News & Insight

Interpretation of contracts December 4, 2020
Goodwill hunting: Court of Appeal upholds High Court judgment in Triumph case

Goodwill hunting: Court of Appeal upholds High Court judgment in Triumph case

The Court of Appeal has revisited the High Court judgment as regards Triumph Controls – v – UK Ltd & Anor v Primus International Holding Company & Ors [2019] EWHC 565 (TCC). We commented on the High Court judgment in 2019, see HERE.


When in the High Court the case focussed on breach of warranty included in a share purchase agreement entered into by Primus and Triumph in 2013 (the “SPA”).  The warranty in question related to certain financial forecasts provided by Primus to Triumph.

Those forecasts were warranted by Primus as being “honestly and carefully prepared”.

The High Court ruled in favour of Triumph and held that Primus has breached the warranty. Primus then raised the argument that Triumph’s claim was excluded because it was in respect of lost goodwill.

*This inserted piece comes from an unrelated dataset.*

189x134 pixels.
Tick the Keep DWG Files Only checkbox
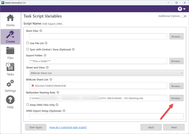point(28,105)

The High Court tersely rejected their argument, stating that the plain and natural meaning of goodwill in a commercial contract is business reputation, whereas in this case, the losses were lost revenues and increased costs.

Primus (the “Claimant”) then appealed on the issue as to whether Triumph’s claims were claims “in respect of lost goodwill” and therefore excluded by the SPA.

The SPA clause at issue on appeal was whether Triumph’s claim was an excluded claim  “to the extent that […] the matter to which the claim relates […] is in respect of lost goodwill(the “Goodwill Exclusion”).

Appellant’s arguments

On appeal, the appellant (Primus) put forward a very specific meaning of goodwill. The appellant argued that the meaning of ‘goodwill’ should be interpreted by reference to its accounting definition rather than its ordinary meaning.  Both sides’ alleged intended meanings of goodwill under the SPA are set out below:

Alleged intended meaning by appellant (Primus) Alleged intended meaning by respondent (Triumph)
A loss of share value, where that value represents the difference between the cost of acquisition and the fair value of its identifiable net assets and/or where that loss of share value is caused by the impairment of the value of non-identifiable assets The good name, business reputation and connections of a business.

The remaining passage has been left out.